Carnage for members across Scotland, warns NUJ
5 February 2016
The full onslaught on Scotland’s newspaper titles was condemned at a meeting of the NUJ’s Scottish Executive Council (SEC) today. A new wave of cutbacks and redundancies across Trinity Mirror, Newsquest and Johnston Press titles has put scores of members’ jobs at risk and impacting upon their ability to produce quality journalism.
Full support was extended to all affected chapels, and to the industrial action ballots currently at various stages of planning and implementation across the titles.
The council raised its concerns about the impact of diminishing numbers in the newsroom under these massive cost cutting measures, and the consequential increase in workloads on staff, rising stress levels and less effective products.

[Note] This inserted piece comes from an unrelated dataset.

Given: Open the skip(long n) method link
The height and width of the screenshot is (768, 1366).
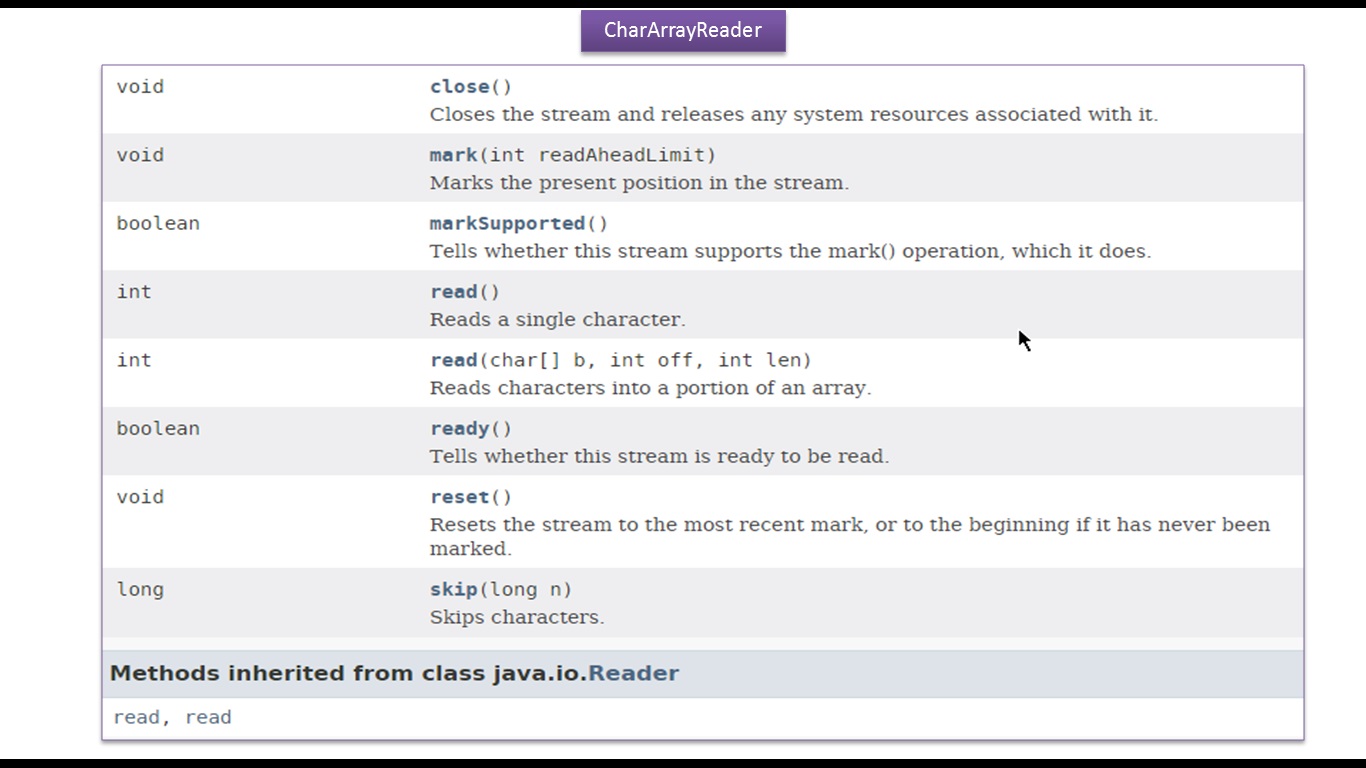Looking at the screenshot, I should pos(453,589).
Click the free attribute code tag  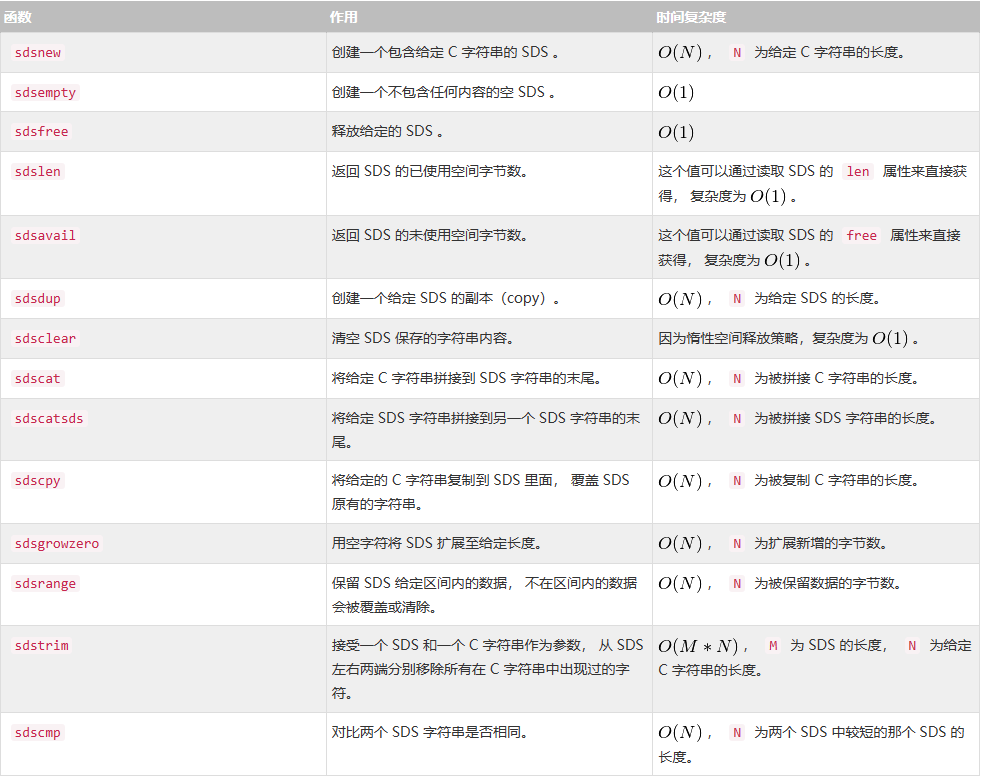point(862,235)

At Trinity Mirror, nine journalists are at risk of compulsory redundancy in what is the fourth round of cuts since last June. The SEC condemned management’s decision to target cuts through a selection process that was done ahead of the announcements, rather than allow volunteers to come forward to achieve the proposed savings.
The ongoing cull across Johnston Press has put 18 editorial jobs across the company’s 28 Scottish weeklies at risk, on top of 11 potential compulsory redundancies on the Scotsman, Scotland on Sunday and the Edinburgh Evening News.
A ballot of members across The Herald and Times is underway after members voted unanimously to prepare for industrial action to stave off the latest round of cuts, after the company announced its plan to make a further £1.1million savings, at the expense of up to 25 jobs.
The SEC also heard an update on the ongoing situation regarding the treatment of a columnist member at The Sunday Herald and the SEC welcomed the constructive talks that are now taking place with management to reach a resolution.
A strategy to assess and monitor the impact on workloads as a result of the job losses was also agreed by the SEC.
Michelle Stanistreet, NUJ general secretary, said:
"This is a period of real carnage for members across important Scottish newspaper titles, and they will have the backing of the whole union in any action they choose to take.
"We’re not prepared to see members pay with their health for the shortsighted decisions of companies more interested in the bottom line than in quality journalism. If roles are being made redundant we expect workloads to be reduced commensurately and we will be holding companies to account during these consultation processes."
Dominic Bascombe, NUJ Scotland assistant organiser, said:
"Massive cost cutting measures such as these undermine the long standing campaigning tradition of these titles and weakens Scottish media as a whole. A new approach is needed by management that invests in the journalists and the titles rather than continuous cuts."